Regarding study limitations, the first one is referred to the study design. How this is a cross-sectional study, it does not allow any cause and effect association among the variables studied. Another limitation is related to data collection: sociodemographic and clinic data were self-reported by partners. Moreover, the small number of participants is another study limitation. Because of that, it was not possible to compare patients’ data from public hospital and patients data from private diabetes clinic, which could reveal some particularities due to the socioeconomic differences. Therefore, future researches with a larger number of participants are necessary to confirm the study findings and to elucidate differences between patients from different socioeconomic status. Lastly, another limitation of our study is the lack of information regarding differences between female and male partners.

Conclusions

This study showed a high frequency of relevant anxiety and depressive symptoms in this T1D partners population.

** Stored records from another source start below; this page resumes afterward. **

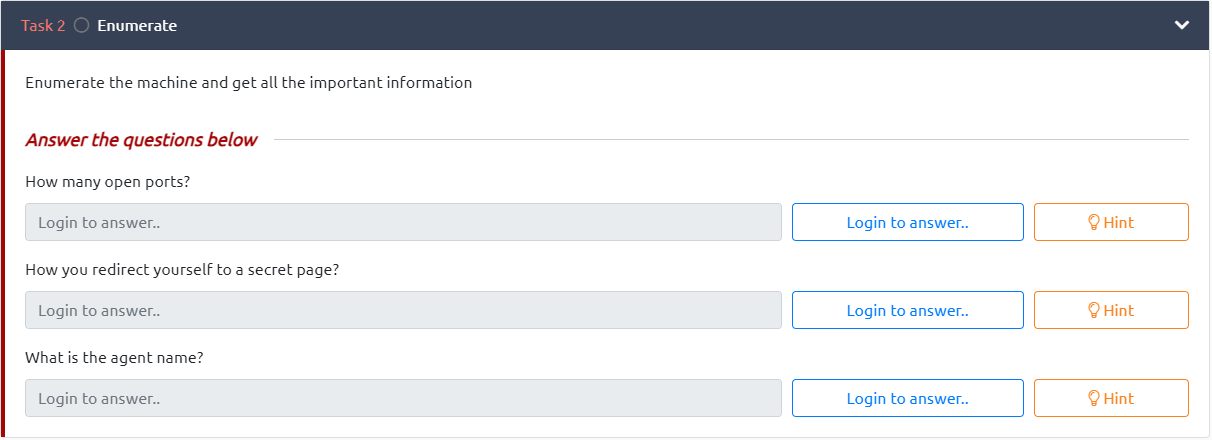Viewport: 1212px width, 440px height.
Task: Click the secret page redirect question text
Action: [182, 270]
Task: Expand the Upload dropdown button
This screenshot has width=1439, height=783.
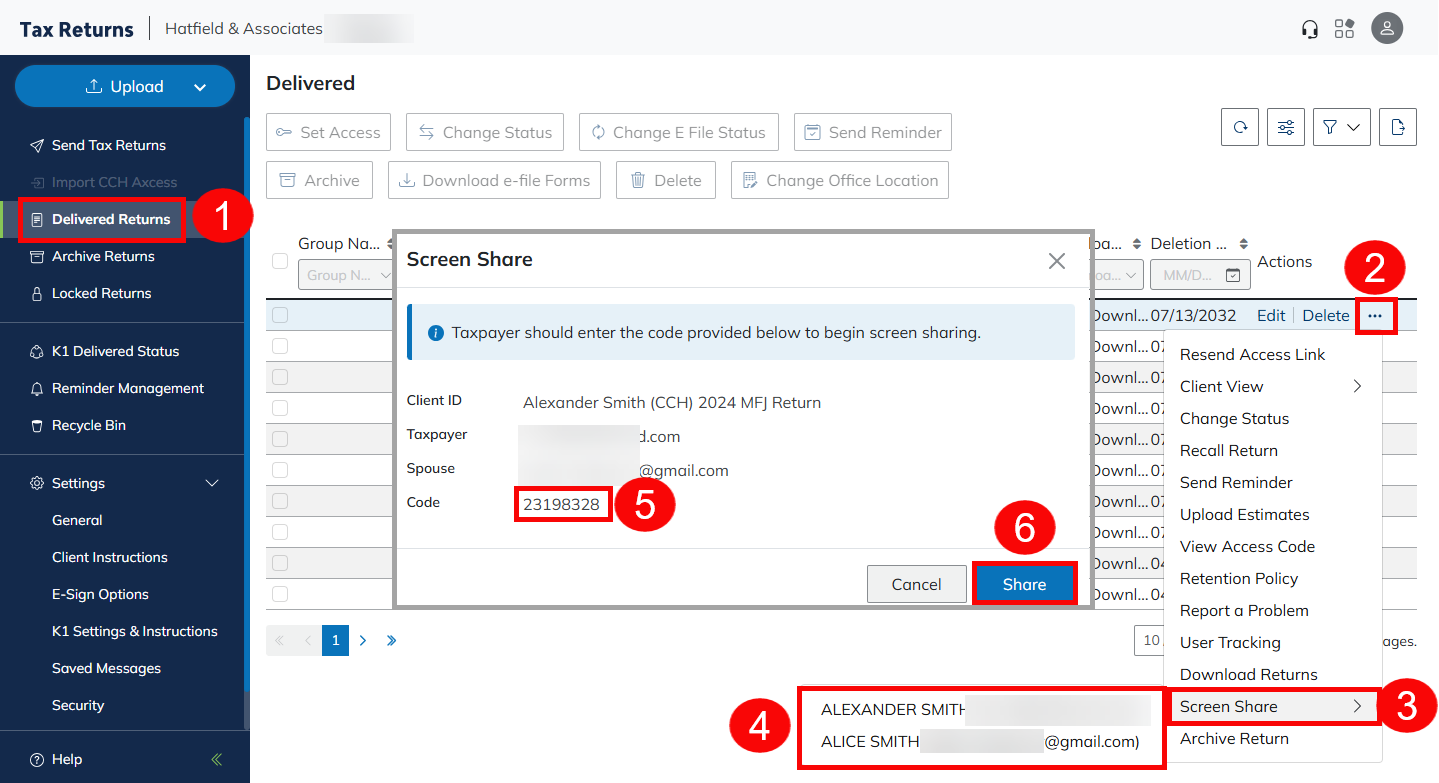Action: coord(199,87)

A higher level of anxiety in partners was associated with the sensor use: CGM.

Lower education and helping their spouses recovery from severe hypoglycemia were associated with high depressive symptoms in T1D partners. Likewise, high depressive symptoms in T1D partners were associated with the following characteristics: higher length of their spouses’ disease, a higher number of chronic complications, and more severe hypoglycemia episodes.

These results emphasize the need to incorporate the psychological and psychiatric aspects into T1D partners education and care. Diabetes education may be a relevant tool to decrease anxiety and depressive symptoms in T1D partners.